- Your task
Please copy exactly the line containing "You are a GUI" and every line after it, through the last line of the records below, leaving out all pictures.

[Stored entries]
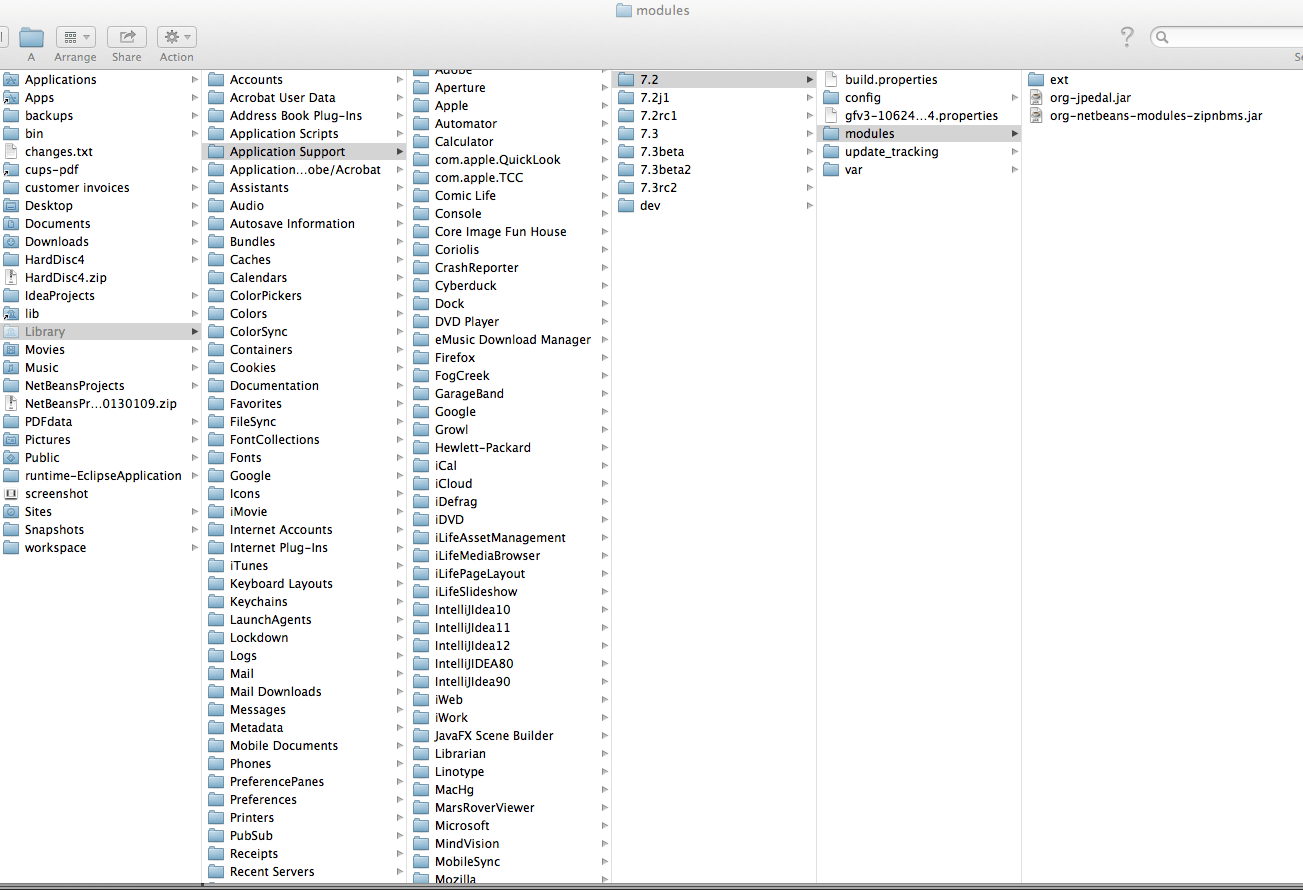Open the Action gear menu

click(x=176, y=37)
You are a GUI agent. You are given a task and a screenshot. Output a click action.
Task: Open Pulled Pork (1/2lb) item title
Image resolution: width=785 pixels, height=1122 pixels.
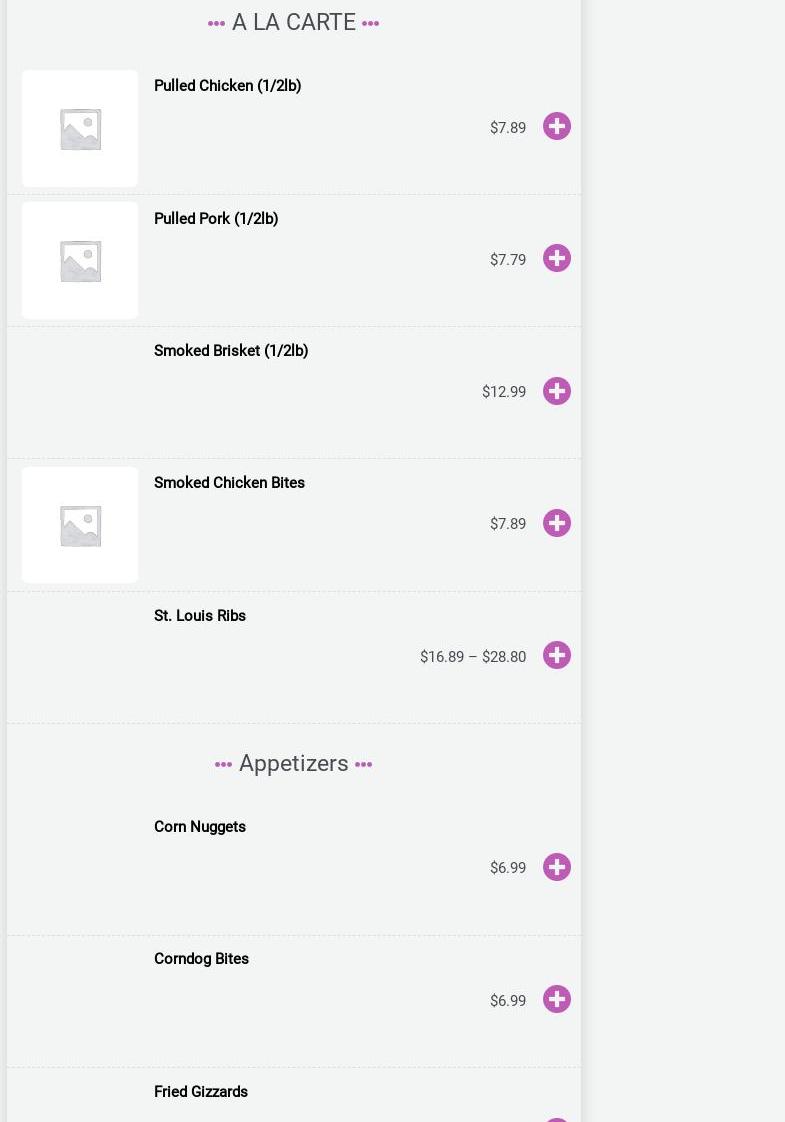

- Solution for this problem
You are a GUI agent. You are given a task and a screenshot. Output a click action.
Task: Open Pulled Pork (1/2lb) item title
Image resolution: width=785 pixels, height=1122 pixels.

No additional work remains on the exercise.